Run large language models entirely on-device in Unreal Engine - offline, cross-platform, powered by llama.cpp
Run GGUF-format LLMs (Llama, Mistral, Phi, Gemma, Qwen, TinyLlama, and more) directly within your Unreal Engine project with no internet connection, no API keys, and no cloud dependencies at runtime. The plugin wraps llama.cpp with a full Blueprint and C++ API, load models, send messages, and receive token-by-token streamed responses, all on a background thread with game-thread callbacks.
Quick links:
Packaged Demo Project (Windows)
Documentation
YouTube video demonstration
Discord support chat
Plugin Support & Custom Development: solutions@georgy.dev (tailored solutions for teams & organizations)
Key features:
Core Capabilities:
- Complete offline inference: no cloud services or subscriptions required
- GGUF model support: load any GGUF-format model (Llama, Mistral, Phi, Gemma, Qwen, TinyLlama, etc.)

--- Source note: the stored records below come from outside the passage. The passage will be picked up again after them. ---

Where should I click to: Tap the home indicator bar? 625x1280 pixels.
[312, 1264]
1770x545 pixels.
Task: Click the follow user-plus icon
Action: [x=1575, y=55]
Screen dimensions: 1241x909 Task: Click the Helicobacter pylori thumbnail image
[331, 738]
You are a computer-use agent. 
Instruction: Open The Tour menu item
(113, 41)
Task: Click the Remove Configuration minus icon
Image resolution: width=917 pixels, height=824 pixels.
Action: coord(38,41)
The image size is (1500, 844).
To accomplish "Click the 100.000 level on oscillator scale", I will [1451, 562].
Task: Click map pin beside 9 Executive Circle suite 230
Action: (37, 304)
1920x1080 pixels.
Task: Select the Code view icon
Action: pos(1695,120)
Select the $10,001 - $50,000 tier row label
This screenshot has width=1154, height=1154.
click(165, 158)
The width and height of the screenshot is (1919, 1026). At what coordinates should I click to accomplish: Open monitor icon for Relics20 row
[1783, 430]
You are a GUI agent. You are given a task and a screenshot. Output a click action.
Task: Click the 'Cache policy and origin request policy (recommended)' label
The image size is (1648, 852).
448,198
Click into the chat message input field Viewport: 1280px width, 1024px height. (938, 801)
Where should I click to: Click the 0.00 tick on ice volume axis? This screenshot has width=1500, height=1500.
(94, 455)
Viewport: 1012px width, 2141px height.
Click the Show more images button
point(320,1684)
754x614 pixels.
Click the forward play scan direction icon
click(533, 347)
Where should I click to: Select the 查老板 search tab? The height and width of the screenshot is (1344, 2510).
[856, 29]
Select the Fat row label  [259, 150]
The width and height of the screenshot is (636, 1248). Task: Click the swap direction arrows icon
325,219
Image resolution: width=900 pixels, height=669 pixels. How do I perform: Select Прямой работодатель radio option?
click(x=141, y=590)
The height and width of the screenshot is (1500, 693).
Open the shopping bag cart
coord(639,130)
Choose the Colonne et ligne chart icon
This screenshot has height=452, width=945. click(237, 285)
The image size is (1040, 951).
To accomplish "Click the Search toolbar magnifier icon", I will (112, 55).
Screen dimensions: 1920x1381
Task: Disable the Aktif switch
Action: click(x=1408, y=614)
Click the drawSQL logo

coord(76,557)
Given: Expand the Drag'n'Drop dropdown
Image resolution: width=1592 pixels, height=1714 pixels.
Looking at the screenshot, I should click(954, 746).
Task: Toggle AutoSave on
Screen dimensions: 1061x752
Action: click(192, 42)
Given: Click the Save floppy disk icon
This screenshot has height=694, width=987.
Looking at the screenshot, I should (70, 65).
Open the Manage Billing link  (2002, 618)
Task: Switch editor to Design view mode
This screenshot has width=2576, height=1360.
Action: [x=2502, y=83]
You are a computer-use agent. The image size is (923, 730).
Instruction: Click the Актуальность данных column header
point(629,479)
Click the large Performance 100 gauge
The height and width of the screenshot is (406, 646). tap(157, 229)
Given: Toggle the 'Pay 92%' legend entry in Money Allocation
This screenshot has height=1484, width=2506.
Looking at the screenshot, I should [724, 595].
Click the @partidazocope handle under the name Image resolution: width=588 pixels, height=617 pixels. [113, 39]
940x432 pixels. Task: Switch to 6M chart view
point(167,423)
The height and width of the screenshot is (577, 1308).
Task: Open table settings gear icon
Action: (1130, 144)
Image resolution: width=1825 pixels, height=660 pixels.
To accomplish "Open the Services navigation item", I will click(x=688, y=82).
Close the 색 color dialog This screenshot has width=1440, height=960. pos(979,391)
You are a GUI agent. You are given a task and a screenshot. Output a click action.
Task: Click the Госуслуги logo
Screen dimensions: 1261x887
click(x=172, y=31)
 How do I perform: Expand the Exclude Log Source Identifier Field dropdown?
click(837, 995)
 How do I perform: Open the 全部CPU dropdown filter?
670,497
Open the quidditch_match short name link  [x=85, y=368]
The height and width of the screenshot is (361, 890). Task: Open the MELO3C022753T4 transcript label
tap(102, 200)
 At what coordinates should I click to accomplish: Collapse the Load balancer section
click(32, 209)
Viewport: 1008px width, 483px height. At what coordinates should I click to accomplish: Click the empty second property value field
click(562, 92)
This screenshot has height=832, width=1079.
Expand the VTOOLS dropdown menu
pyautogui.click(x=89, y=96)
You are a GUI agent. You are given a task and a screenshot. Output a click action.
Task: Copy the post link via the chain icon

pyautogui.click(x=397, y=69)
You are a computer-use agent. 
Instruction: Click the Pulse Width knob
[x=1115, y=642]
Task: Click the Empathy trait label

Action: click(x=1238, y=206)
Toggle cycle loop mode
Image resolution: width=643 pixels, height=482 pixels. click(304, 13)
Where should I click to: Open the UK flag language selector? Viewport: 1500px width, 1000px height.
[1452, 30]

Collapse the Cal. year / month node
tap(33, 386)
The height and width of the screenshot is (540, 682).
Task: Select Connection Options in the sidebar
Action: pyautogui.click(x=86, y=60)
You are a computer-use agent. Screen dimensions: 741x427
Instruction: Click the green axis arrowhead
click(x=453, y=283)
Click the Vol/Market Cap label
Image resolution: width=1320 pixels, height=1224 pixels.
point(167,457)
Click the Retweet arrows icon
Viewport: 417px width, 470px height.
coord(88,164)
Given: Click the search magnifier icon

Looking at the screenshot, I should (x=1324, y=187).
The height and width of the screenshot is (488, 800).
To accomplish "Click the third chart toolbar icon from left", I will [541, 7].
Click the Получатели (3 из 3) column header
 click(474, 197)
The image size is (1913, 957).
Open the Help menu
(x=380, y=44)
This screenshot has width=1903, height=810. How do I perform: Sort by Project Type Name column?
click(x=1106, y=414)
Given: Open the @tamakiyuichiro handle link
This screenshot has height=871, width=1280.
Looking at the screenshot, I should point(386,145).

- Up-to-date llama.cpp: updated regularly on Fab to keep pace with llama.cpp releases, so the latest GGUF model formats are always supported
- GPU acceleration: Vulkan on Windows and Linux, Metal on Mac and iOS, optimized CPU + intrinsics on Android and Meta Quest
- Cross-platform: Windows, Mac, Linux, Android (including Meta Quest), iOS
Model Loading & Management:
- Load by model name with a dropdown selector in Blueprints
- Load from local file path
- Download from URL and load automatically: skips download if the model already exists on disk
- Download-only mode for pre-caching models (e.g. on a loading screen or settings menu)
- Editor model manager: browse a built-in catalog, download, import custom GGUF files, delete, and test models directly in project settings
Inference & Conversation:
- Token-by-token streaming: receive each token as it generates for real-time display
- Configurable inference parameters: temperature, Top-P, Top-K, repeat penalty, GPU layer offloading, context size, seed, thread count, and system prompt
- Conversation context management: maintain multi-turn conversations with context reset support
- Per-message system prompt override
- Generation cancellation at any time
Development Features:
- Full Blueprint and C++ API with async nodes and delegate-based callbacks
- Model library functions for querying available models, checking disk presence, retrieving metadata
- Automatic packaging: models ship with your project via NonUFS staging with no manual configuration
- Comprehensive error handling with descriptive error codes
Perfect for:
- NPC dialogue and dynamic conversations
- In-game AI assistants and companions
- Procedural content generation (quests, lore, item descriptions)
- Voice-driven gameplay workflows (paired with Runtime Speech Recognizer and Runtime Text To Speech)
- Offline chatbot interfaces
- Educational and training applications
- Privacy-sensitive deployments with no data leaving the device
Compatible plugins:
- Runtime AI Chatbot Integrator: cloud-based LLM APIs (OpenAI, etc)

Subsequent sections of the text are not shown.